Required action =>
Please output the entries below from the line that contains "Rentals (655, 34)" through the final line, reproduced exactly and alone.

*** Opening Information ***

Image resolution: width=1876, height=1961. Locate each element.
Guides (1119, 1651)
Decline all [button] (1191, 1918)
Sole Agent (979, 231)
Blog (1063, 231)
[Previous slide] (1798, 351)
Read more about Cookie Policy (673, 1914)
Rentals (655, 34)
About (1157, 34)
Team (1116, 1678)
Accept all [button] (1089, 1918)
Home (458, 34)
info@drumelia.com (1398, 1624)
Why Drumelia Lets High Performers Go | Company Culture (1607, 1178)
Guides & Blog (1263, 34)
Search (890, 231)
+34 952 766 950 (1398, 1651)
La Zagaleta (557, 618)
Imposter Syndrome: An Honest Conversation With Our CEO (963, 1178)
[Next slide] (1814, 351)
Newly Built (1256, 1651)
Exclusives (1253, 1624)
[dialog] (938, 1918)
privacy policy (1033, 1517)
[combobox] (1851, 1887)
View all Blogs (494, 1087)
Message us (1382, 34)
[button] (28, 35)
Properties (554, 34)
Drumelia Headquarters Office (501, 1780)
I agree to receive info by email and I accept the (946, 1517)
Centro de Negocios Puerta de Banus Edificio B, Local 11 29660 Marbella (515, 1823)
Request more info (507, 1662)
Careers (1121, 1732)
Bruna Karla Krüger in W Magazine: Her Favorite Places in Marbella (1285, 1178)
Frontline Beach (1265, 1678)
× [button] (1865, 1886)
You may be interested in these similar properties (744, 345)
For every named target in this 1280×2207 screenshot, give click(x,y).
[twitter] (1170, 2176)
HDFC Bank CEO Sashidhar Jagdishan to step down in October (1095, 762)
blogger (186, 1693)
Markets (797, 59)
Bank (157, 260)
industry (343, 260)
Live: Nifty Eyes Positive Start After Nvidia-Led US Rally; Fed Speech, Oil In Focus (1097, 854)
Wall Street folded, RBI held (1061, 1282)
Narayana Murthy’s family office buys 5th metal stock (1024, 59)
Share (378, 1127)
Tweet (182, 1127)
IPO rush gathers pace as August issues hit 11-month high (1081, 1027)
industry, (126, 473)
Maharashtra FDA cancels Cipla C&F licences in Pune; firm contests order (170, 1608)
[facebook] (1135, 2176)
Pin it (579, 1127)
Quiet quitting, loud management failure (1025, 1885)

*** Closing Information ***

Reply to the task =>
Rentals (655, 34)
About (1157, 34)
Team (1116, 1678)
Accept all [button] (1089, 1918)
Home (458, 34)
info@drumelia.com (1398, 1624)
Why Drumelia Lets High Performers Go | Company Culture (1607, 1178)
Guides & Blog (1263, 34)
Search (890, 231)
+34 952 766 950 (1398, 1651)
La Zagaleta (557, 618)
Imposter Syndrome: An Honest Conversation With Our CEO (963, 1178)
[Next slide] (1814, 351)
Newly Built (1256, 1651)
Exclusives (1253, 1624)
[dialog] (938, 1918)
privacy policy (1033, 1517)
[combobox] (1851, 1887)
View all Blogs (494, 1087)
Message us (1382, 34)
[button] (28, 35)
Properties (554, 34)
Drumelia Headquarters Office (501, 1780)
I agree to receive info by email and I accept the (946, 1517)
Centro de Negocios Puerta de Banus Edificio B, Local 11 29660 Marbella (515, 1823)
Request more info (507, 1662)
Careers (1121, 1732)
Bruna Karla Krüger in W Magazine: Her Favorite Places in Marbella (1285, 1178)
Frontline Beach (1265, 1678)
× [button] (1865, 1886)
You may be interested in these similar properties (744, 345)
For every named target in this 1280×2207 screenshot, give click(x,y).
[twitter] (1170, 2176)
HDFC Bank CEO Sashidhar Jagdishan to step down in October (1095, 762)
blogger (186, 1693)
Markets (797, 59)
Bank (157, 260)
industry (343, 260)
Live: Nifty Eyes Positive Start After Nvidia-Led US Rally; Fed Speech, Oil In Focus (1097, 854)
Wall Street folded, RBI held (1061, 1282)
Narayana Murthy’s family office buys 5th metal stock (1024, 59)
Share (378, 1127)
Tweet (182, 1127)
IPO rush gathers pace as August issues hit 11-month high (1081, 1027)
industry, (126, 473)
Maharashtra FDA cancels Cipla C&F licences in Pune; firm contests order (170, 1608)
[facebook] (1135, 2176)
Pin it (579, 1127)
Quiet quitting, loud management failure (1025, 1885)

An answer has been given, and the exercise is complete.